Start of DATA SUPPLIED
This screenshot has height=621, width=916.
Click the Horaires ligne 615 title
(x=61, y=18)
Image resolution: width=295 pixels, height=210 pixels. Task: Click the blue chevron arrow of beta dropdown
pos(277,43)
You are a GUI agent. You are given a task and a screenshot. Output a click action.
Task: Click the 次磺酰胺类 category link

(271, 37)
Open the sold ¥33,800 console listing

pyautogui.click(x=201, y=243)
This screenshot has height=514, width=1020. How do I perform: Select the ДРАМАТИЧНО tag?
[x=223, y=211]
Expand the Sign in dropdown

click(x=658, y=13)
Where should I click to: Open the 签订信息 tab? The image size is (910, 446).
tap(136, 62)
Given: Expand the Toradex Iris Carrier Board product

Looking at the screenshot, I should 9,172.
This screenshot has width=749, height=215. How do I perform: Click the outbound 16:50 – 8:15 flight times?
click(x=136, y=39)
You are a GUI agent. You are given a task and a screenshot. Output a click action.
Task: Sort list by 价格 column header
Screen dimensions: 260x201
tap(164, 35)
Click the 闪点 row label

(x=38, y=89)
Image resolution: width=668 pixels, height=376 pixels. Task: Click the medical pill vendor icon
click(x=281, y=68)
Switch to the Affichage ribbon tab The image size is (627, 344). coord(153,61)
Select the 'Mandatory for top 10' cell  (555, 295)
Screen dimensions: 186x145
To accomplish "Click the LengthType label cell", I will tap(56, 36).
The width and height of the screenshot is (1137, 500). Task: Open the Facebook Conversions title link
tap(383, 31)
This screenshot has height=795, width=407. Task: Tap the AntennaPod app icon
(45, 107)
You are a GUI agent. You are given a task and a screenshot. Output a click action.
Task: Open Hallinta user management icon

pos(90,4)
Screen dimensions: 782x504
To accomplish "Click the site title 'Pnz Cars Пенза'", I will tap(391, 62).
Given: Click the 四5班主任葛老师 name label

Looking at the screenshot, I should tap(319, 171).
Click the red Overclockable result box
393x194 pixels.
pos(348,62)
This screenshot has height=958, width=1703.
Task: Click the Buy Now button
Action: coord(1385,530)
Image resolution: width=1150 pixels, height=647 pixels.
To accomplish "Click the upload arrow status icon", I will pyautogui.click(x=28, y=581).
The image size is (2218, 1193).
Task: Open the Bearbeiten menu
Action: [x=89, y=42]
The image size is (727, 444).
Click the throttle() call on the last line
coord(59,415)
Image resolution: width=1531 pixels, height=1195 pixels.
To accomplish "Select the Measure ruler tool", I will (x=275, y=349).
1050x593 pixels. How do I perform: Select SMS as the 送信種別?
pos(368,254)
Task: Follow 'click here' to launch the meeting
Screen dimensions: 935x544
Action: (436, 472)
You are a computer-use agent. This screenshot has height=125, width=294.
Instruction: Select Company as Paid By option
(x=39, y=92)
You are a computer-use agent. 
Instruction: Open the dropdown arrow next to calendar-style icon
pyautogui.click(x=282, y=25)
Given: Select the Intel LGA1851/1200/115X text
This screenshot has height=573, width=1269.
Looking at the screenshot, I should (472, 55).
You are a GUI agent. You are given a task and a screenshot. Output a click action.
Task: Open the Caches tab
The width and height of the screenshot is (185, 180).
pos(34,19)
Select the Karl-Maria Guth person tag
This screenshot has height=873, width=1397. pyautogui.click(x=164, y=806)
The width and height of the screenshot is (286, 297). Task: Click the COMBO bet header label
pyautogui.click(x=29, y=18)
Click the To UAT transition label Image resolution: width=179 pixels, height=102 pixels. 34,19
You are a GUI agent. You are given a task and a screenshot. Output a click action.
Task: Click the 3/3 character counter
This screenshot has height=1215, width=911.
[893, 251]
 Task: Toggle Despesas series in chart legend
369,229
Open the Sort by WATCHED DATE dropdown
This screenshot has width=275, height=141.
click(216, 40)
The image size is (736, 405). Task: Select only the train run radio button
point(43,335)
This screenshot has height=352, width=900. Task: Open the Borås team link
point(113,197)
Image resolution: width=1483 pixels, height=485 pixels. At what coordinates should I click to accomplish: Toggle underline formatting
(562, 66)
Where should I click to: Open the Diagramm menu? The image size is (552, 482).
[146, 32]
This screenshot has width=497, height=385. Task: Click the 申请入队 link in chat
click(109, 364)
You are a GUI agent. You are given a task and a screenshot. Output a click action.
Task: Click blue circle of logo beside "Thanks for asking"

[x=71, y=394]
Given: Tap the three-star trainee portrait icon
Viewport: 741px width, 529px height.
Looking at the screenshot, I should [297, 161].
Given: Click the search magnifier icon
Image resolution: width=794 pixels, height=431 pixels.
End of DATA SUPPLIED
■ **TASK GOAL**: Go through the listing above and locate each line that holds the word "cell". Copy those lines.

■ **RESPONSE AREA**:
Select the 'Mandatory for top 10' cell  (555, 295)
To accomplish "Click the LengthType label cell", I will tap(56, 36).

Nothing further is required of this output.